Recently, the use of lithium-ion batteries in various applications such as smartphones has gained popularity owing to their durability, high specific capacity and high energy density. In particular, their potential use in electric cars and airplanes has attracted significant attention of researchers leading to a keen interest in their electrochemical charging and discharging processes. However, the realization of the full potential of lithium-ion batteries has remained a great challenge due to the difficulty in understanding the aging and gas evolution processes during cycling. In a recently published literature, the authors demonstrated the influence of the high voltage-based cathode materials on the efficiency rate of the lithium battery.

The cutoff voltage, however, did not hinder the release of gases at both anode and cathode. Therefore, to enhance the efficiency of lithium-ion batteries, understanding the gaseous evolution in lithium-ion batteries especially under high voltage and temperature conditions is highly desirable.

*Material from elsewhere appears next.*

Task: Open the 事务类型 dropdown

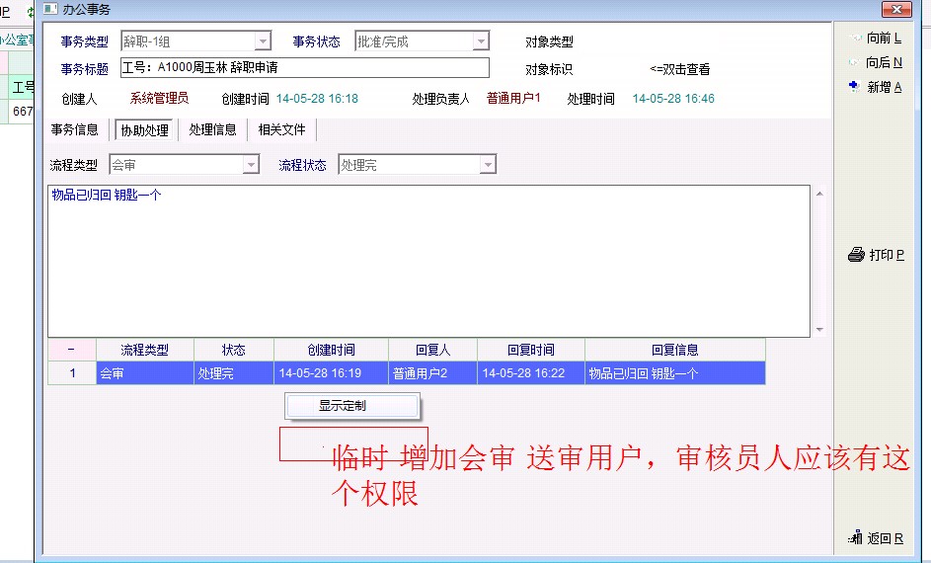Action: pyautogui.click(x=263, y=41)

Alternatively, a two-chamber cell with separated anode and cathode has been used to identify the gases released at cathode and anode during the cycling process. During cycling of lithium-ion batteries, CO2 and CO gases were produced at the cathode while C2H4, CO, and H2 were produced at the anode. Even though there is no generally accepted mechanism explaining the generation of gases during lithium-ion battery cycling, electrochemical decomposition of the carbonate electrolyte has been associated with the release of hydrogen at the electrodes. Recently, the role of the atomic oxygen released from the cathode has shown a considerable influence in the CO2 and CO generation mechanism.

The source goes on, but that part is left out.